VR-Cardiomics was developed to enhance the interaction and understanding with the genetic data of the heart. Compared with an available 2D web application, the use of IEs offers numerous advantages. Although stereoscopic 3D is not physically 3D, it still supports many depth cues, unlike conventional 2D monitors. Particularly when using an HMD, the user experiences the advantage of a larger simulated space, i.e., the user is not limited to a fixed size of the given screen when viewing the data. In addition, although content projected onto a fixed 2D screen can be exchanged as compensation, the cost-benefit ratio is ultimately in favor of VR, owing to the higher level of physical navigation and the quicker emergence of an accompanying mental model. Thus, in VR-Cardiomics, the user is provided with a larger model for interaction and a 360∘ space for the arrangement of additional information and interfaces. This allows a much higher level of detail to be offered without compromising the clarity of the application because more space is available for information. This leads to the opportunity to allow the simultaneous use of multiple models with an HMD-VR without compromising the resolution or size in comparison to an FTVR.

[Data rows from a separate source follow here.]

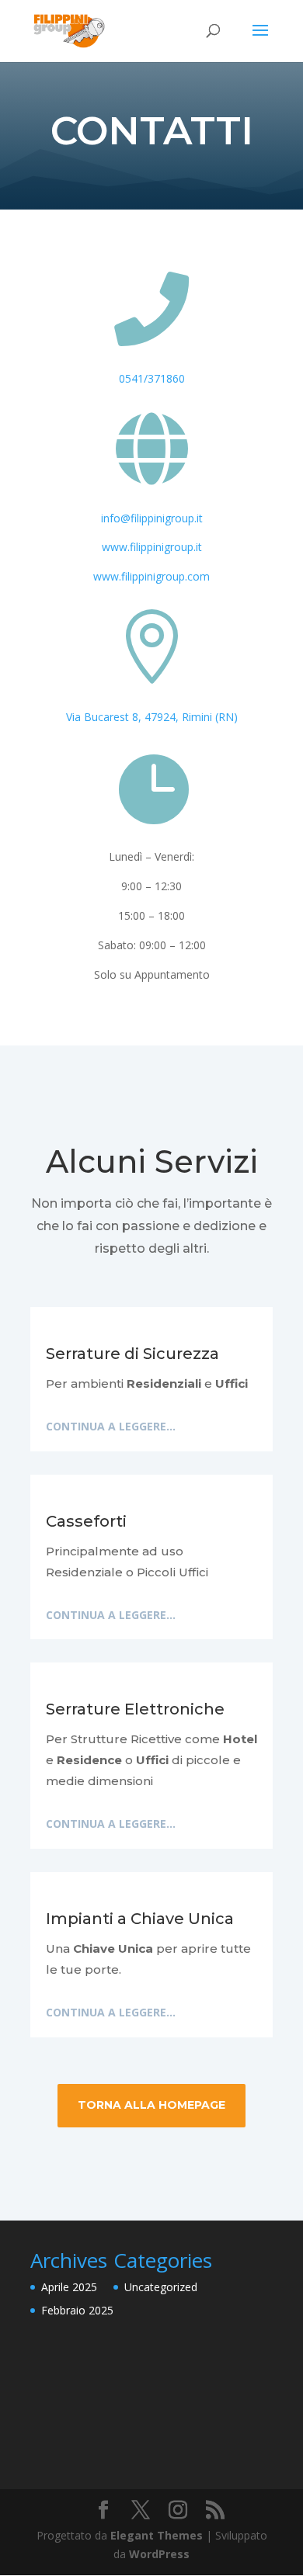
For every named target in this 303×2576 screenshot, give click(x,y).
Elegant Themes (156, 2535)
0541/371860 (152, 378)
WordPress (159, 2554)
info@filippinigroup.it (152, 518)
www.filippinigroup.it (152, 546)
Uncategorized (160, 2287)
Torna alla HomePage (151, 2105)
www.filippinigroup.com (151, 576)
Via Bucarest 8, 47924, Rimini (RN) (152, 716)
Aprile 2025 (69, 2287)
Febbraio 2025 (77, 2310)
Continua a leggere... (111, 1426)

Current consumer VR headsets are quite affordable, certainly by several orders of magnitude, compared to a more specialized display such as zSpace. Regarding visualization, one advantage of VR results from the superior lighting conditions of the HMD-VR, independent of the surroundings that are usedFootnote 3. Thus, while both devices have a comparable color saturation [45, 46], HMD-VR benefits from superior lightning conditions and thus offers an improved visual comparison for a color-coded design as implemented in VR-Cardiomics. Because it helps in gaining a better understanding of complex or three-dimensional data , VR is a well-known tool for various applications, e. g., for visualization in a radiology room . However, immersion in a virtual world is also a common disadvantage of an HMD-VR, where the user is cut off from the physical environment. In certain cases, removal of the headset is nearly unavoidable, e. g., while exporting or transferring acquired data across software and/or systems. Depending on the type of tracking, the number of applications of an HMD-VR is considerably larger than that of an FTVR monitor.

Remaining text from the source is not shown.